I and others are also concerned that the bank will not be allowed to borrow until 2015, and that it might not be able to borrow at all if the Government are unable to meet their debt reduction targets. The chief executive of the UK Sustainable Investment and Finance Association today said that linking funding of the bank

“to progress on the deficit does not give investors the certainty they need”,

which is worrying.

However, it is not just that the bank will be unable to borrow until 2015. Today’s comments suggest that that reflects a decision on what kind of bank the GIB will be. One commentator said:

“The decision was a victory for the Treasury, which for months had been embroiled in a tussle with green enthusiasts within the government, including climate change secretary Chris Huhne, over the powers the bank should have. It was originally intended much like a private sector institution, funding investments by taking on loans and issuing financial products such as green ISAs and bonds. One by one, these powers were whittled away.”

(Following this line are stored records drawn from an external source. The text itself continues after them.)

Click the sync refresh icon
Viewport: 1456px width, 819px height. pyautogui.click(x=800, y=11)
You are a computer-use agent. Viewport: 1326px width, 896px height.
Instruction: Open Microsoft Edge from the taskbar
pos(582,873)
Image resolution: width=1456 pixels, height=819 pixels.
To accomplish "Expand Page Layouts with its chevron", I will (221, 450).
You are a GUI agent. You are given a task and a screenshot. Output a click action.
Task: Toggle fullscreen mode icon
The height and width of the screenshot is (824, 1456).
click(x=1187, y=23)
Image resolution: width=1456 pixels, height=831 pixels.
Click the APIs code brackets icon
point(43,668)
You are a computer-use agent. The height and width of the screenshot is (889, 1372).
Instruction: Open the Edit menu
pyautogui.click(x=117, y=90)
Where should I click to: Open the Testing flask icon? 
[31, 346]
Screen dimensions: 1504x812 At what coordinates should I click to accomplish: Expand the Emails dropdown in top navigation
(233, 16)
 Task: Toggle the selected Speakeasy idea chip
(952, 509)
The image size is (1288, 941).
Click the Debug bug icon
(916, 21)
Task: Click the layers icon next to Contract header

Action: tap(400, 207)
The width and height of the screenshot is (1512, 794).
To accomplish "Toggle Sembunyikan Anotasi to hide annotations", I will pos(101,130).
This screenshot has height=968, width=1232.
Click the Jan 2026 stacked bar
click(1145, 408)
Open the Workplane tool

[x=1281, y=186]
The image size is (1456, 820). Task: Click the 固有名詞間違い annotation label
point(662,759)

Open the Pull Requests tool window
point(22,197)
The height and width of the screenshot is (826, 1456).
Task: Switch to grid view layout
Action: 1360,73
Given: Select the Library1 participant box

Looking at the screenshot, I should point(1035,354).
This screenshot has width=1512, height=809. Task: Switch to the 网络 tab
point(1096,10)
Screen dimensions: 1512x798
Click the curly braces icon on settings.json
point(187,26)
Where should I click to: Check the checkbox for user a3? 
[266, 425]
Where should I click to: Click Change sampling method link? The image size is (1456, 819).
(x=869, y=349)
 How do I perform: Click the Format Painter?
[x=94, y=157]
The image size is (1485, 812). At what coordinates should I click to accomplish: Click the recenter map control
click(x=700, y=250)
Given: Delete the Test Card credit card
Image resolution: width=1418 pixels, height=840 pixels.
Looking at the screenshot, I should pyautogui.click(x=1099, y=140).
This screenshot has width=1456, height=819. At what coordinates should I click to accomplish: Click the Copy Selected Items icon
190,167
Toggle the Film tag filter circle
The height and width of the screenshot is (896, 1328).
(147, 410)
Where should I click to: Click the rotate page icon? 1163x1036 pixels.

I hope that that is just press speculation, and I would welcome any ministerial refutation of it. There is a view within the Government that it is not a problem if the green investment bank cannot borrow until 2015, because the projects that will be devolved will be large projects that will take time to get going. I am concerned, however, that if the bank cannot borrow until 2015, it will send the message that it is too closely linked to the Treasury and could have its funding turned on, turned off or even taken back by the Treasury, depending on the wider financial priorities of the Government. Again, I would welcome reassurance from the Government that that is not the case.

Hon. Members will not be surprised to hear my second point: I want to emphasise the case for the green investment bank headquarters to be established in Edinburgh. I say that not just because it serves the interests of my city—although obviously it does—but because I genuinely believe it is the best location in the UK for it to be based. I would argue strongly that its headquarters should not be in London—too much of the financial services industry is concentrated there anyway—and it would certainly be a mistake for it to be run out of the Treasury, as some have suggested. It needs to be outside and independent of the Government.

If the green investment bank is to add to what can be provided by existing financial institutions, and not just be a brass plaque that reads “Green Investment Bank” without doing much that is different from what happens now, it needs to be proactive and to work with the energy and renewables sector, in particular; to work with industry and academics; and to have a good close relationship with financial experts. In my view, Edinburgh has the best combination in the UK of these sectors and skills, and I believe that basing the green investment bank headquarters in Edinburgh would be good not just for Edinburgh and Scotland, but for the north of England and Northern Ireland, and would be a good sign for the renewables and low-carbon sector throughout the UK.

I hope that the Minister can give a decision on Edinburgh in her winding-up speech. However, if she feels that she cannot, as I suspect she might, I hope that the Government will still give serious consideration to the matter. I think the view is shared across political parties that locating the bank’s headquarters in Edinburgh would allow us to make the best of the skills and expertise in many areas.